C’est le cas d’Aubrey Piper (Ford Sterling), qui passe pour un des sous-directeurs de la compagnie de chemin de fer de Pennsylvanie avec 30 employés de bureau sous ordres, alors qu’il n’est lui-même qu’un de ces employés…

Si ce n’était que ça : il est amoureux d’une jeune femme de bonne famille, la belle Amy Fisher (Lois Wilson), qui gobe chaque mensonge qui sort de sa bouche.

Au grand dam de sa famille : ses parents Ma (Claire McDowell) et Pa Fisher (Charles Goodrich) et son frère Joe (Gregory Kelly).

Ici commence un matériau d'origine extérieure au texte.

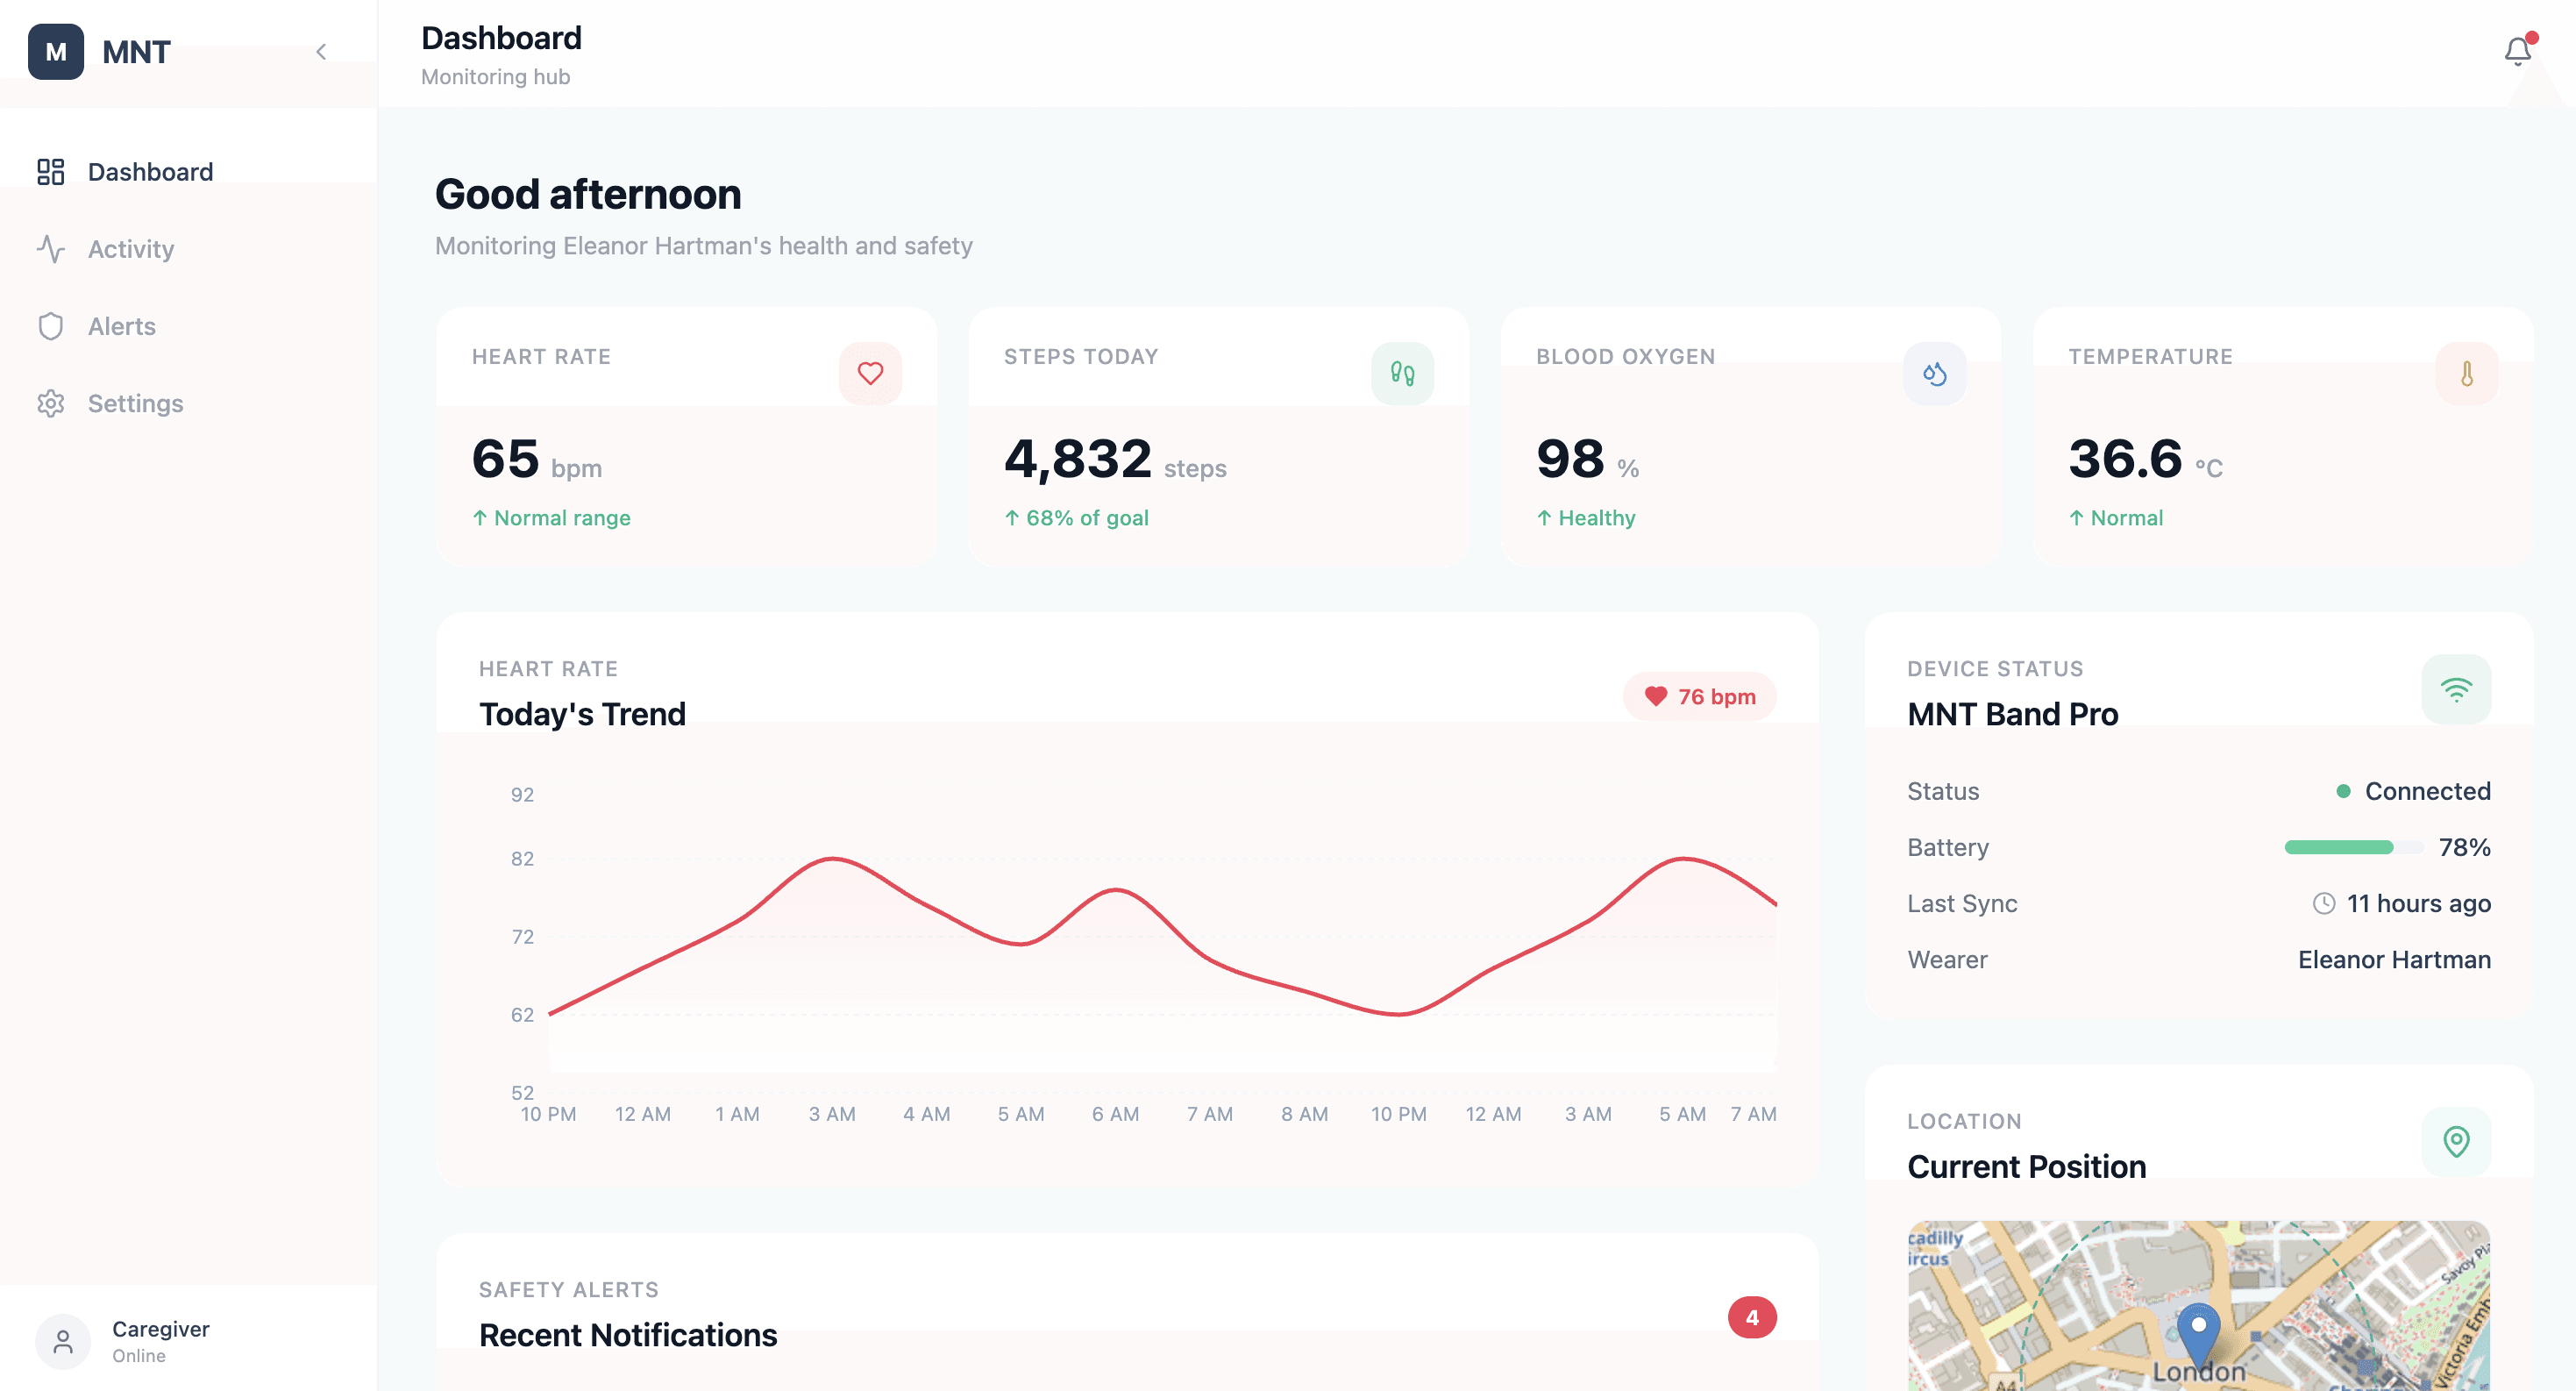Screen dimensions: 2576x1391
Task: Click the 76 bpm heart rate badge
Action: (1699, 697)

Sans oublier la petite amie de ce dernier, Clara (Louise Brooks).

 

Avoir traduit le titre original en moi n’est pas une si mauvaise chose au final tant ce personnage est imbu de lui-même et a une conduite égocentrique absolument insupportable. Et Ford Sterling est admirable dans ce rôle, augmentant à chaque occasion le degré d’antipathie du spectateur pour cette baudruche. On se dit à chaque fois qu’il ne peut pas aller plus loin dans la bêtise, et St. Clair nous rappelle constamment que ce domaine est infini : Piper va toujours plus loin, amenant la ruine et la désolation annoncée.

Mais heureusement, St. Clair a fait ses armes auprès d’Eddie Cline et Buster Keaton : nous restons constamment dans le registre comique. Et Ford Sterling excelle : son personnage est d’un niveau de ridicule rarement atteint, que ce soit dans sa personnalité ou dans son apparence : moi qui ne suis pas un esthète vestimentaire de référence, je sais tout de même qu’on évite des vêtements à carreaux de différentes tailles et couleurs. Lui, non.

 

Mais malgré tout, ce personnage va s’amender : je vous rappelle que nous sommes dans une comédie donc tout se termine bien, ainsi que dans un film américain où la Rédemption est indispensable. Et comme nous sommes dans une comédie, il faut que le point tragique soit atteint pour avoir une résolution heureuse. Et Aubrey Piper va réparer ses bêtises – plutôt graves puisque la maison Fisher doit être saisie suite à son escapade automobile – acculé par cette famille qui n’en peut plus de ses frasques.
Et c’est là qu’intervient celle qui fait qu’on se souvient de ce film : Louise Brooks. Comme dans la plupart des films américains dans lesquels elle a tourné, elle n’est qu’un personnage secondaire (1), à peine mise en valeur par son physique (irrésistible). Seul son regard noir est (magnifiquement) souligné par la caméra (inspirée) de Lee Garmes (s’il vous plaît).

C’est Clara qui va précipiter les choses et donner son titre au film dans une harangue attendue par tous : la famille comme le spectateur.

 

Bref, une nouvelle pépite issue de cette mine d’or qu’est le cinéma muet (américain en l’occurrence) qui se regarde avec beaucoup de plaisir pour toutes ses qualités et, avouons-le, aussi parce qu’on y retrouve la belle Louise Brooks…

 

  1. C’est le réalisateur allemand G.W. Pabst qui fera d’elle le sex-symbol que nous connaissons.